### [Text extract]
★ ★ ★ ★

Panel discussion continued: ITP+ Aswan
Rebecca Horton, International Training Programme Coordinator
On Thursday 25th October, Petrie and Manchester Museum curator’s, Anna Garnett and Campbell Price, and British Museum interpretation team members, Stuart Frost and Jane Batty led a panel discussion on audience surveys and evaluation methods at the Nubia Museum. In our previous blog we shared their introductions and examples of methods used in their museums. Below are the questions asked by participants and answers presented not only by the panel but by ITP Fellow facilitators and workshop participants.
How can we attract 20 – 40 year old audiences who are not families?
- Create a focus group of your target audience and conduct a group interview, asking them what your institution is / is not currently attracting them with. Based on their responses create a programme of events which will appeal to them.
- In the UK younger audiences like evening events including guest lectures, creative events, and receptions.
- If you can create a programme of events, or activities your focus group has requested, hold them on a regular basis (e.g. once a month on the same night each month) to encourage repeat visiting.
- Advertise your institution and any special programmes on social media.
How can we attract teenagers?
- Start a youth forum where groups of teenagers can meet with museum staff. In the youth forum give teenagers the authority to say what they would like to see your museum. Act on what members of the youth forum say and give them responsibilities which will help shape future museum activities.

★ ★ ★ ★

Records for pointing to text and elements
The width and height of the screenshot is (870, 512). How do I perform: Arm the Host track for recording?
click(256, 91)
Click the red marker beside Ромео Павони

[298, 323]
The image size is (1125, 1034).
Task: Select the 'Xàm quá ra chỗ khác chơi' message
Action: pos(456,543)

★ ★ ★ ★

### [Instructions]
A: In the panel discussion text, what museum was the discussion on audience surveys held at?
B: Gather each line of the records that contains the word "recording".

### [Task-by-task answers]
A: The Nubia Museum.

B:
The width and height of the screenshot is (870, 512). How do I perform: Arm the Host track for recording?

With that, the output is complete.